Проще было сдаться. Я не понимал, чего я тяну. Шаг за шагом мы приближались к оцеплению. Улицу перегораживали два бронетранспортера. На каждом был смонтирован стационарный генетический детектор. Между ними сочился узкий ручеек людей. Вот один из бронетранспортеров отъехал, освобождая дорогу санитарному автобусу. Я видел лица солдат — усталые, хмуронапряженные. За оцеплением в пустом пространстве, как журавль, выхаживал длинноногий офицер в синей форме. Вспыхивали желтые молнии на плечах. Какая-то женщина, одетая, несмотря на жару, в норковую шубу, ловко поймала его за рукав:
— Господин капитан, у меня муж в территориальных войсках. Полковник Гаперкамп.

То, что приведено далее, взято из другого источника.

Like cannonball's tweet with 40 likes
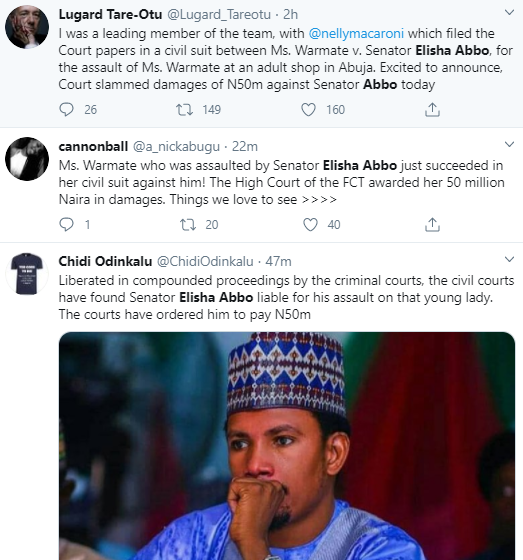 (x=310, y=225)
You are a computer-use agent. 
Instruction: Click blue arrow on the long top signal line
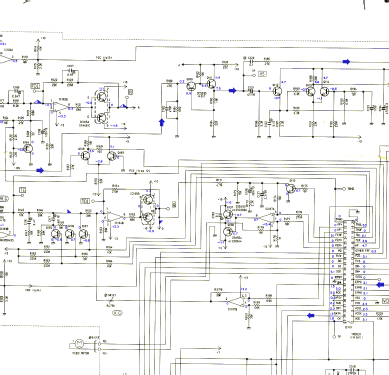[x=347, y=62]
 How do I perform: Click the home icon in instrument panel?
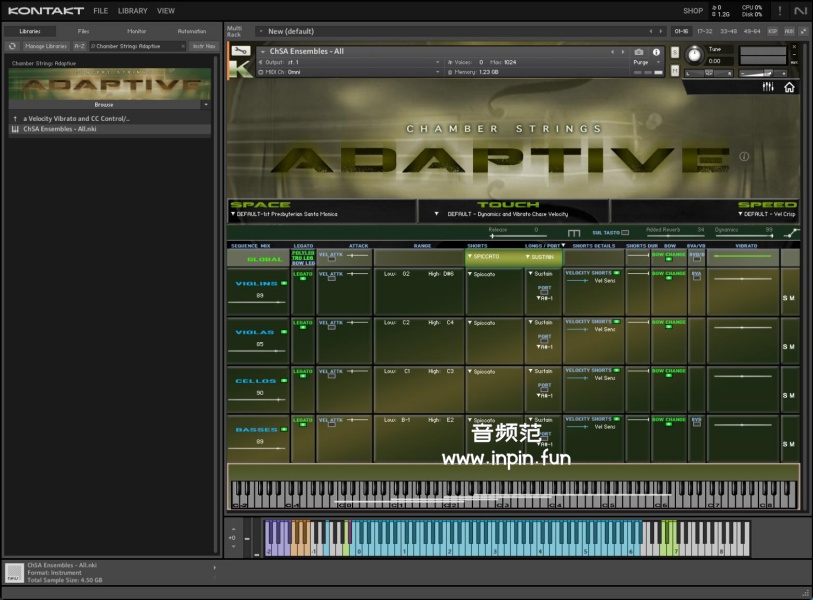point(789,87)

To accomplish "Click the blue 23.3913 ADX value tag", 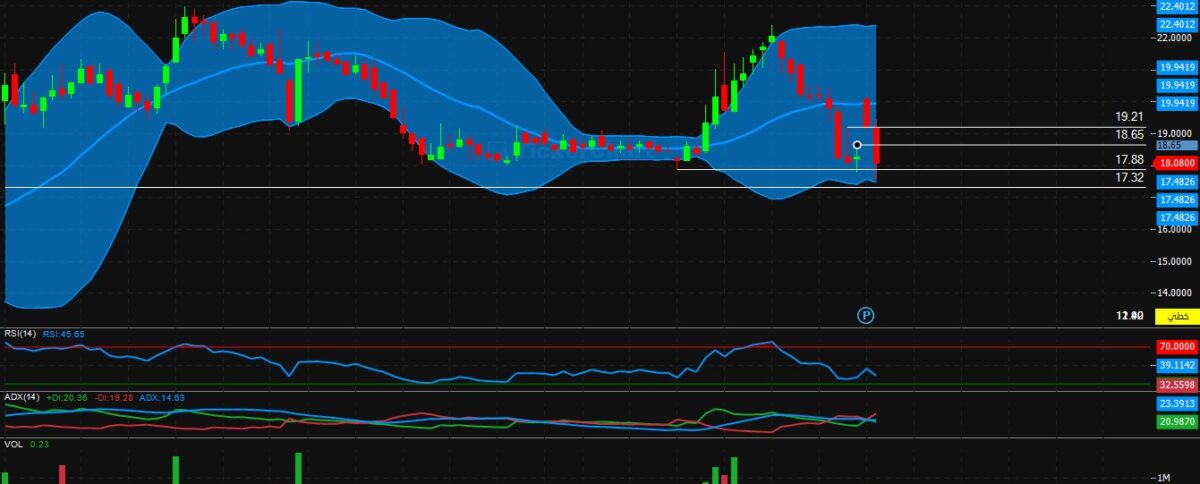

— Ничего не могу поделать, сударыня, — вежливо ответил капитан.
— Но у меня сегодня гости! Доктор Раббе, действительный советник Цорн. — Она возводила частокол из имен.
— Весьма сожалею, сударыня. Таков приказ.
Капитан пытался освободиться от назойливых пальцев. Он совершил ошибку, вступив в объяснения, чего никогда бы не допустил полицейский офицер, обученный тактике действий на улице. Толпа почувствовала слабину. Вскипели возбужденные голоса:
— Господин офицер! Да что же это такое? Мы уже четыре часа стоим!
— Мне нужно немедленно пройти, немедленно!
— Приказ, сударь.
— А я не желаю подчиняться вашим приказам!
— Господин капитан, я член муниципального совета!
— Это издевательство, я на ногах не стою!
— Хорошие вещи позволяет себе полиция!
— А это не полиция.
— Тем более!
— В порядке очереди, господа! Соблюдайте спокойствие!
Перед машущими руками капитан попятился. К нему, придерживая дубинку, заторопился полицейский офицер в черном мундире. Было уже поздно. Цепь солдат выгнулась, подрожала секунду, как тугая струна, и лопнула, прорванная человеческой волной. Полицейский офицер благоразумно отскочил. Левый бронетранспортер попытался закрыть проход, заурчал мотор. Его тут же облепили сотни людей. Покатые бока в грязных маскировочных разводах качнулись раз, другой — под общее ликование бронетранспортер перевернулся на бок, еще вращая колесами.
— Назад! Назад! — тонким голосом закричал капитан, потрясая пистолетом.
Он, видимо, привык к беспрекословному подчинению в казармах и совершенно не умел обращаться с толпой — не обратил внимания, что полицейские сразу же побежали, даже не пробуя никого остановить. Пистолет мелькнул над головами, хлопнул выстрел, и фигуру в синем смяли. Пробегая мимо, я увидел неподвижное тело на сером асфальте.
Вырвавшись, толпа потекла медленнее; будто не верили тому, что сделали, — разговаривали нарочито громко.
— Я, как выбежал на улицу в пять утра, так больше и не был дома. Может быть, мои сейчас стоят где-нибудь там. Или — кто знает… Я такое видел…
— Бью, бью его о ступеньку, он уже хрипеть начал, а потом гляжу — господи, это же мой сосед с верхнего этажа, я ж его знаю, мы же с ним в прошлое воскресенье надрались в «Ласточке». А у него затылок разбит, кровь течет, — думаю: «Господи, что же это я.»
— Так оставлять нельзя. Все подпишемся. Эксперименты, видите ли. Люди им как мусор.